Cyber Export Guidance
A case study from the 2014 Human Rights and Democracy Report.
The expansion of “cyber space” has brought huge economic and social benefits; it underpins almost every aspect of modern life and has revolutionised the way we work. However, the very same benefits we enjoy from ease of communication and access to information online also pose risks and provide hackers, terrorists, and other criminals with new opportunities. To help mitigate these risks, companies have developed security products and services which defend networks from malicious activity. Some of these capabilities enable users to monitor systems, analyse behaviour, or block harmful content. In many countries, such as the UK, these products are used legitimately, including by law enforcement authorities, in accordance with the domestic and international law obligations. However, in countries which do not have a similar approach to human rights, or adhere to their international human rights obligations, the same products are at risk of being used in ways that could breach states’ legal obligations, e.g. as tools contributing to internal repression or to restrict freedom of expression of individuals, including journalists, activists and marginalised groups, unlawfully or arbitrarily. Such activity may also risk either directly or indirectly contributing to other human rights abuses, including arbitrary arrest, torture and death.
Normally exports which could cause harm, such as arms, are covered by the export licensing system. However, many cyber capabilities, products and services are not listed. This problem was recognised by the Cyber Growth Partnership, a joint body representing industry, academia and government. In September 2013, the government undertook to develop practical guidance for companies in managing these risks.
The FCO worked with techUK, a technology trade association, and the IHRB to produce this guidance. IHRB facilitated consultation with industry and played a central role drafting and reviewing the human rights chapter. The resulting 35-page document, entitled “Assessing Cyber Security Export Risks: Human Rights and National Security” was published on 26 November 2014. It sets out:
the different sorts of potential harm associated with particular cyber capabilities;
a process to help companies assess country-specific risks and to evaluate business partners and re-sellers; and
potential mitigation options for avoiding or reducing risks.

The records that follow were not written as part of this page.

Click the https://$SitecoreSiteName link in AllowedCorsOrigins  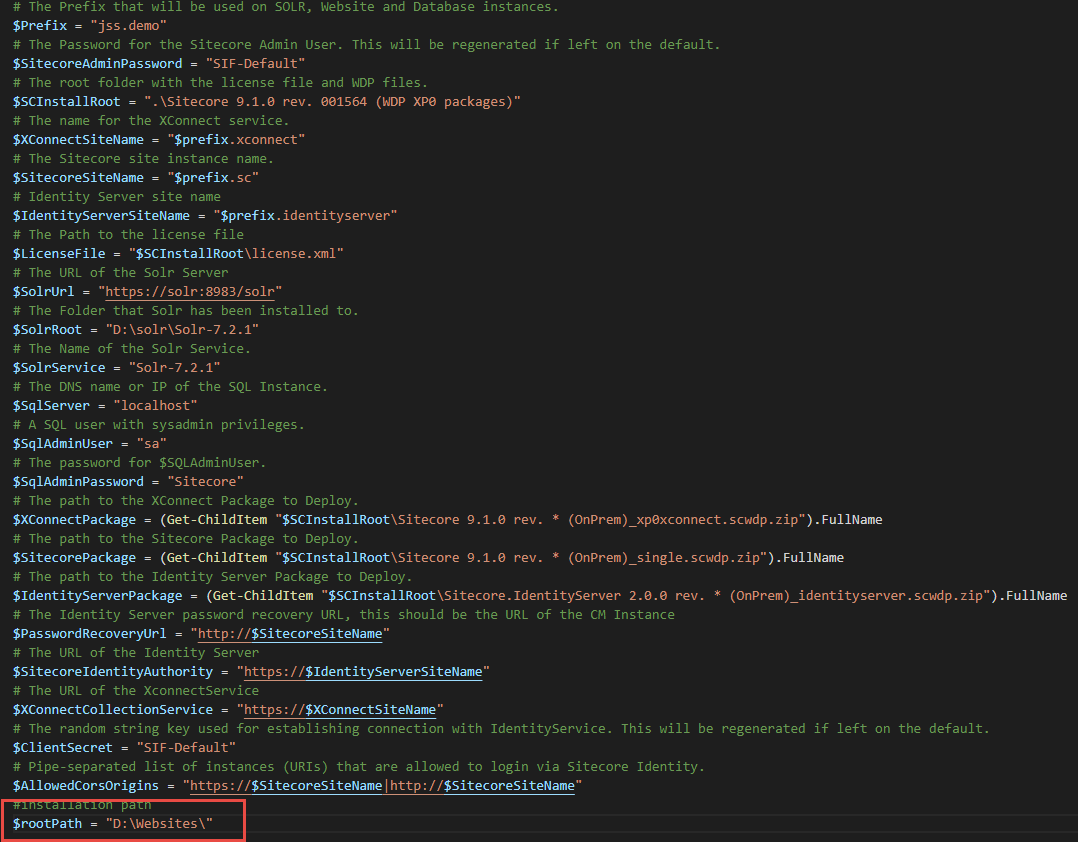pos(286,785)
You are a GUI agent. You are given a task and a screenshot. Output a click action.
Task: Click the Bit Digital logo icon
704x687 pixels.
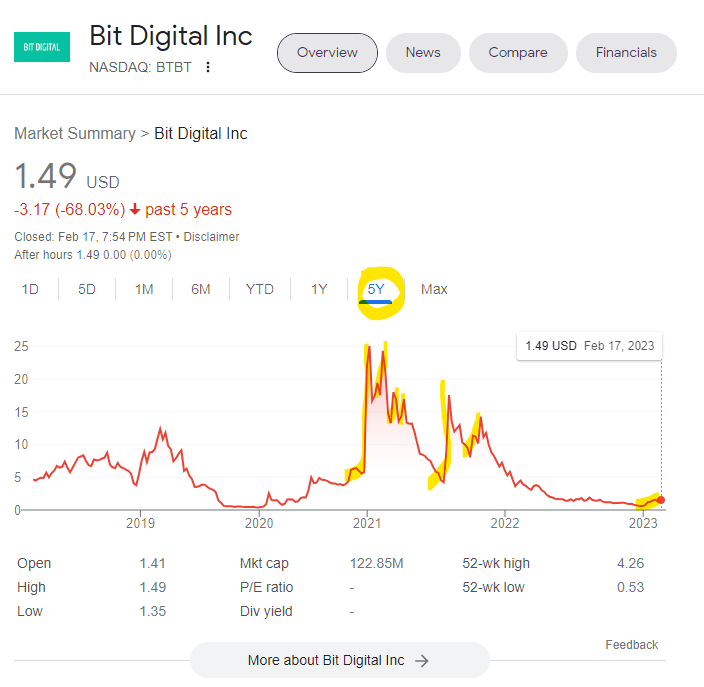[x=41, y=47]
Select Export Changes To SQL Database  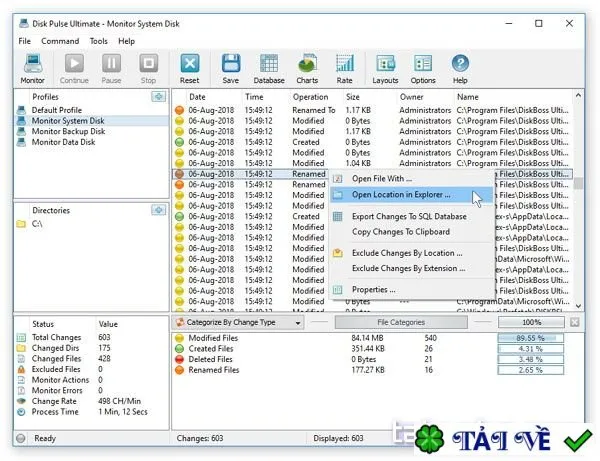409,217
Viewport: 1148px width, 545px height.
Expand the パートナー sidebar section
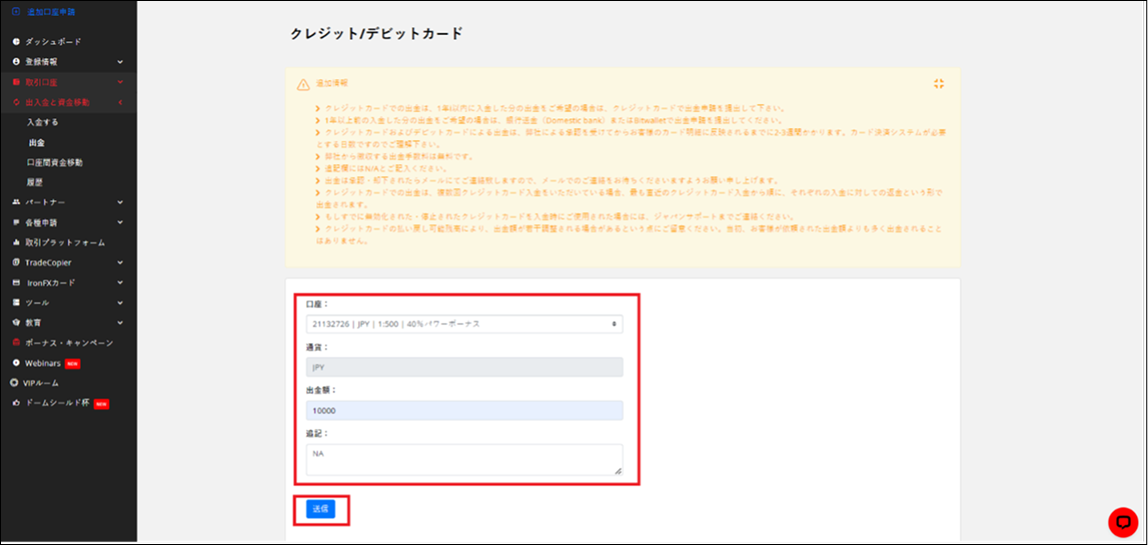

techUK will evaluate the document after six months and assess whether it has helped companies to build confidence. In the meantime, the FCO will ensure that the Overseas Business Risk service provides the requisite level of support to companies. It will also explore additional options to raise risk awareness and promote good practice.
At the international level, the government continues to support the work of the UN Working Group and the Office of the High Commissioner for Human Rights, and we have actively participated in their projects to develop guidance for the development of national action plans, and for addressing the issue of remedy in the case of gross human rights abuses. The UK participated in the Asia Europe Meeting Seminar on Human Rights, which focused on business and human rights, in Vietnam in November; the Second World Forum on Human Rights, in Marrakesh in December, for a panel discussion on business and human rights, and a delegation led by Minister for Employment Relations and Consumer Affairs, Jo Swinson, attended the 3rd Annual UN Forum on Business and Human Rights in Geneva.